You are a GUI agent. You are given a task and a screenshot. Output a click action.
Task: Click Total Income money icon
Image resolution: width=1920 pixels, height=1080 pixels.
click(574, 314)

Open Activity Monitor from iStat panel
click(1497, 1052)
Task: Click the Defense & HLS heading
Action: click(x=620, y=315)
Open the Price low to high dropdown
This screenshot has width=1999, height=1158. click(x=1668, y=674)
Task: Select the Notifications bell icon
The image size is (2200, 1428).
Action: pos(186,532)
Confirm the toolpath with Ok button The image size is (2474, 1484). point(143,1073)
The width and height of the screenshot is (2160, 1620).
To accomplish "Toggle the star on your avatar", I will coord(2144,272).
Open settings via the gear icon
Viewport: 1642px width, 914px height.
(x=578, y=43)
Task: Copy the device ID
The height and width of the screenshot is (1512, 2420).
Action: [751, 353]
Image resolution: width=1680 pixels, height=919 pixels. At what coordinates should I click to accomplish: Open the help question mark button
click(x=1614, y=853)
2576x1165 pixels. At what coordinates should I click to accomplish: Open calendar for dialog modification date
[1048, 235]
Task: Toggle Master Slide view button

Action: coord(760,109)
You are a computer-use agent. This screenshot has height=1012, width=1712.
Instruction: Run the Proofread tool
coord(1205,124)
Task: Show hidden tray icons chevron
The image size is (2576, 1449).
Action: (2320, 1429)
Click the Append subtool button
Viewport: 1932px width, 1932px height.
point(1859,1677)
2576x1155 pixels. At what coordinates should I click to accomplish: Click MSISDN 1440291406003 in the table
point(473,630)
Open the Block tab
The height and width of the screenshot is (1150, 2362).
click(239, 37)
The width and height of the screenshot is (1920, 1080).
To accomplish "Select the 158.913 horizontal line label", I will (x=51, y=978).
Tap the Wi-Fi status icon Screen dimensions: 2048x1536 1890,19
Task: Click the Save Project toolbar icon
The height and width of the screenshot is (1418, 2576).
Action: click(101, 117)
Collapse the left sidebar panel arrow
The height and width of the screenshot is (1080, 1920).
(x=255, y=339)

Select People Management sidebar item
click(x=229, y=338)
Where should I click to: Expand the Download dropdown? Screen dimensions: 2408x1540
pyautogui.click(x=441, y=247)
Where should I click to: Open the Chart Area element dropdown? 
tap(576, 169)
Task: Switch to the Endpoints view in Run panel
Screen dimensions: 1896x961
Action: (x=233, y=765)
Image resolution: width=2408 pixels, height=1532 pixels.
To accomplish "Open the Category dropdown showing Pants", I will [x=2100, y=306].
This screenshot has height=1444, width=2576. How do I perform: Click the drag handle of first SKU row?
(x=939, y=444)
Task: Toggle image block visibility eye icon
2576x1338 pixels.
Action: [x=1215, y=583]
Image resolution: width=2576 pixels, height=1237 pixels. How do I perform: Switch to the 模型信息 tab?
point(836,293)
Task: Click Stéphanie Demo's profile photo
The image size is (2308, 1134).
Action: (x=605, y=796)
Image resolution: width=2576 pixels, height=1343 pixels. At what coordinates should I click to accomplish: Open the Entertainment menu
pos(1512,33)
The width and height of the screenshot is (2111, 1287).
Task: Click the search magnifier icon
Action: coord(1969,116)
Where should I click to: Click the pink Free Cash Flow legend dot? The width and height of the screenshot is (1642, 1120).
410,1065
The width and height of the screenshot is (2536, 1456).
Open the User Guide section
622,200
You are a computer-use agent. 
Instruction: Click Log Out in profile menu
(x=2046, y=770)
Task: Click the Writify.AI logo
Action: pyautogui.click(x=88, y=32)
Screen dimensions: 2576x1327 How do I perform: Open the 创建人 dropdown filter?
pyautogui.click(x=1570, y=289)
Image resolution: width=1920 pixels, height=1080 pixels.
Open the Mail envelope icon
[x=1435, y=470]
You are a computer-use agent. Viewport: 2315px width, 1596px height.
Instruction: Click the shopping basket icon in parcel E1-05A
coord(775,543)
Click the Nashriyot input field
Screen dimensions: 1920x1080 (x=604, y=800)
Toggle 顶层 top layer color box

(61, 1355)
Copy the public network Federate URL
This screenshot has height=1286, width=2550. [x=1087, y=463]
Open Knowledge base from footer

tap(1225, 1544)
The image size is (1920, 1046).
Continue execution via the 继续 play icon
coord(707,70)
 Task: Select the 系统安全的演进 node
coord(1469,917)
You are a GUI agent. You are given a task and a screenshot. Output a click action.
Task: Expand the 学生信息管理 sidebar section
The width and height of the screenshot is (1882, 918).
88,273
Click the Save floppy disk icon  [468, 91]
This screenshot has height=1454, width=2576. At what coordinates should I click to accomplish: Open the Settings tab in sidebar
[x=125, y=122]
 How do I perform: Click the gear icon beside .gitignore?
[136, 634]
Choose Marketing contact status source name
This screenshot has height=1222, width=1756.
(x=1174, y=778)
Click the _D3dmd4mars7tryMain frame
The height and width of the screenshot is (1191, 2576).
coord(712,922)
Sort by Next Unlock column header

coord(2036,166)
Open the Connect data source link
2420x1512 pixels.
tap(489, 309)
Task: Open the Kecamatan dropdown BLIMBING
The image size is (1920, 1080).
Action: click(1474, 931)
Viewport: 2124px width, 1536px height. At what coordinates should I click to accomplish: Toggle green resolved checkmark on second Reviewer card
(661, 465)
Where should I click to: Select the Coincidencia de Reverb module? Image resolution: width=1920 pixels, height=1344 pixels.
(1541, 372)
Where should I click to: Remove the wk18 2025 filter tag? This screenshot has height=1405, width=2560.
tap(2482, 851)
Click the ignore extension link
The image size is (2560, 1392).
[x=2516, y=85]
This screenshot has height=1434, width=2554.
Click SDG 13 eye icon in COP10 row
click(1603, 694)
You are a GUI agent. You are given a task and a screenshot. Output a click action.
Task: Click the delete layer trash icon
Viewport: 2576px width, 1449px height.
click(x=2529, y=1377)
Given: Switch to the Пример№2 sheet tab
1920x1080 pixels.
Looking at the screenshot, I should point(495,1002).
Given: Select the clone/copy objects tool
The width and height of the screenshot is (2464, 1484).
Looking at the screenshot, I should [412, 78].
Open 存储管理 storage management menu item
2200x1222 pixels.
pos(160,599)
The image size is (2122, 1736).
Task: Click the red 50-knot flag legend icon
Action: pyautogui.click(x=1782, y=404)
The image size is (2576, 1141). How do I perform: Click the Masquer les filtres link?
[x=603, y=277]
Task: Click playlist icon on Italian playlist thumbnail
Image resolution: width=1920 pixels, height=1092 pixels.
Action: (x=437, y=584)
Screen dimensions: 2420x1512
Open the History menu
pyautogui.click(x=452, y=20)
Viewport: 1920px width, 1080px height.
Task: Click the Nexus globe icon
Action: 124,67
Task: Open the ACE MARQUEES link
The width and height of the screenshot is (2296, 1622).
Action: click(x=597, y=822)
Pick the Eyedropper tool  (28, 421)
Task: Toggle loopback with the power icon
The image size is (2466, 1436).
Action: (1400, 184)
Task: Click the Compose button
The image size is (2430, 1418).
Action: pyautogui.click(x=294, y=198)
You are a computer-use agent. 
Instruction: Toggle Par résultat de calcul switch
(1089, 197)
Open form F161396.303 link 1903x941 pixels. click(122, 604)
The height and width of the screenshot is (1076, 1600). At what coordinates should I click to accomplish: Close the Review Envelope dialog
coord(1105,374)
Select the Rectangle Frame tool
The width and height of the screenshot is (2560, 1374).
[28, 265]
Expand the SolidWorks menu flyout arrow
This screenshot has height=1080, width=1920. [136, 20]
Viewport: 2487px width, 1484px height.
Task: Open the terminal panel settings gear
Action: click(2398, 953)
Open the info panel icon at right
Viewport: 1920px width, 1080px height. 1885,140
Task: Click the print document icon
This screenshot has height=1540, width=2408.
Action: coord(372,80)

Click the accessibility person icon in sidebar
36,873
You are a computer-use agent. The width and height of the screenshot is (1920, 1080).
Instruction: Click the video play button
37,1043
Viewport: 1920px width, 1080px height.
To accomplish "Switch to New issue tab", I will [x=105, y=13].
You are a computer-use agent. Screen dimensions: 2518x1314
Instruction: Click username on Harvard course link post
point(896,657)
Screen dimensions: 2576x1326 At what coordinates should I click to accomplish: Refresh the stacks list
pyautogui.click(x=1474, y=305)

━━━━━━━━

▶ **Instructions for the task**: Going down the listing above, begin printing at the line with "Pick the Eyedropper" and finish with the line with "Open form F161396.303", exactly as they appear.

▶ **Problem solution**:
Pick the Eyedropper tool  (28, 421)
Task: Toggle loopback with the power icon
The image size is (2466, 1436).
Action: (1400, 184)
Task: Click the Compose button
The image size is (2430, 1418).
Action: pyautogui.click(x=294, y=198)
You are a computer-use agent. 
Instruction: Toggle Par résultat de calcul switch
(1089, 197)
Open form F161396.303 link 1903x941 pixels. click(122, 604)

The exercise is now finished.